(Records for processing)

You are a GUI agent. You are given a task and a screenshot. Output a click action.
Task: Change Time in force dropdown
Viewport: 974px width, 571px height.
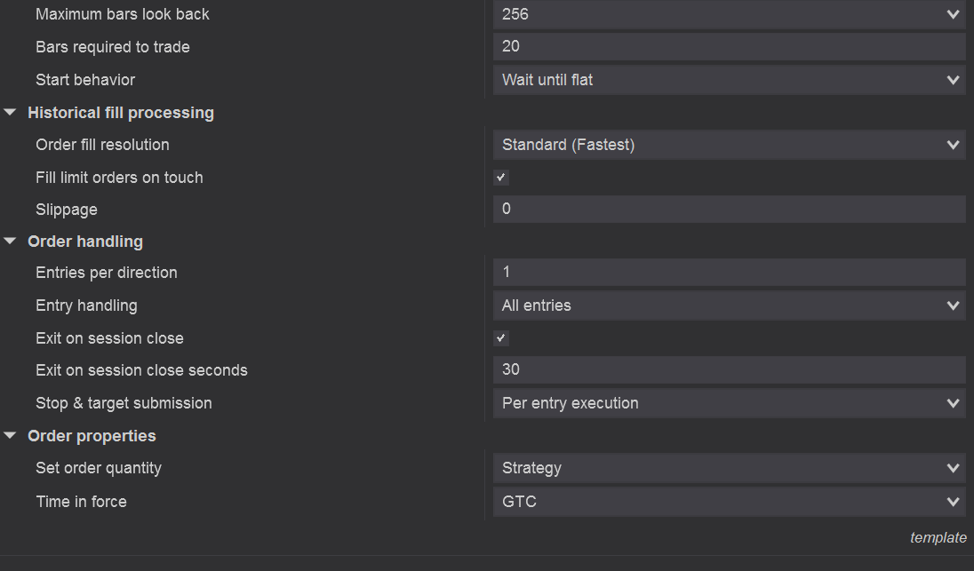(x=729, y=502)
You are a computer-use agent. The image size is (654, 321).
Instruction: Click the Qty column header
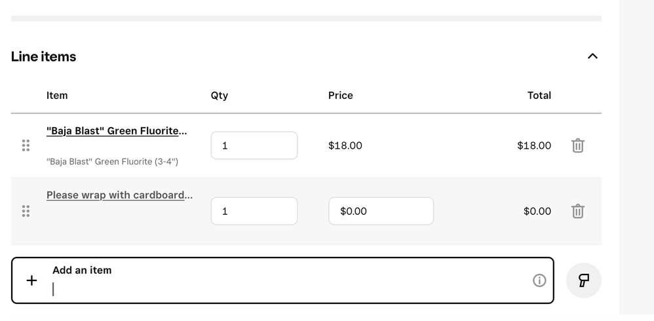(220, 96)

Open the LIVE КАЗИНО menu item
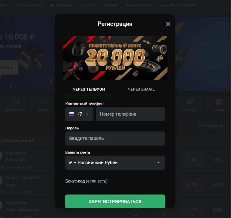pyautogui.click(x=30, y=5)
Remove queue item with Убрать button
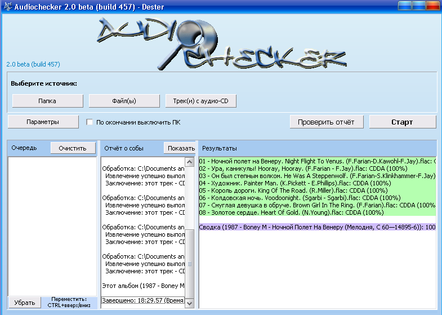Image resolution: width=442 pixels, height=315 pixels. click(x=24, y=302)
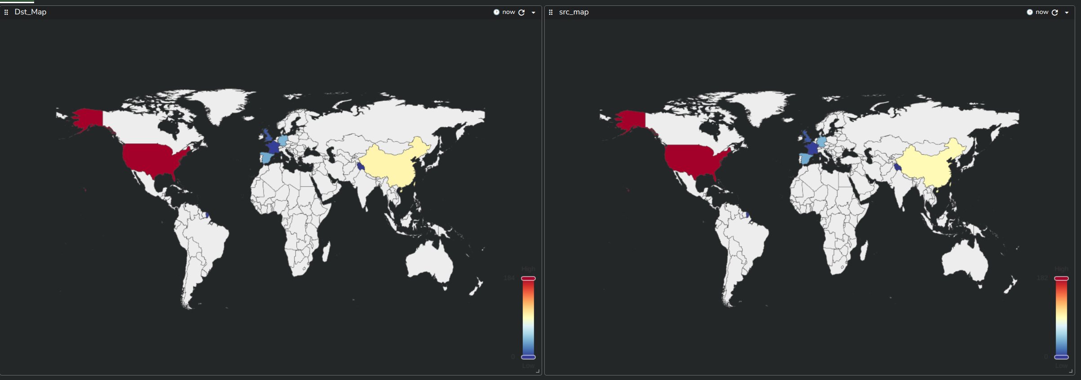This screenshot has height=380, width=1081.
Task: Open the Dst_Map panel options dropdown
Action: 534,13
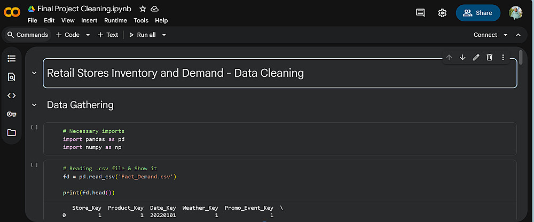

(End Records for processing)

→ **What you are asked to do**
Only the pictures stay out; the rest of the entries above must be written out exactly.

→ **Answer to this problem**
You are a GUI agent. You are given a task and a screenshot. Output a click action.
Task: Change Time in force dropdown
Viewport: 974px width, 571px height.
(x=729, y=502)
You are a computer-use agent. The image size is (654, 321).
Instruction: Click the Qty column header
(220, 96)

Open the LIVE КАЗИНО menu item
pyautogui.click(x=30, y=5)
Remove queue item with Убрать button
Image resolution: width=442 pixels, height=315 pixels. click(x=24, y=302)
This screenshot has height=380, width=1081.
Task: Open the Dst_Map panel options dropdown
Action: 534,13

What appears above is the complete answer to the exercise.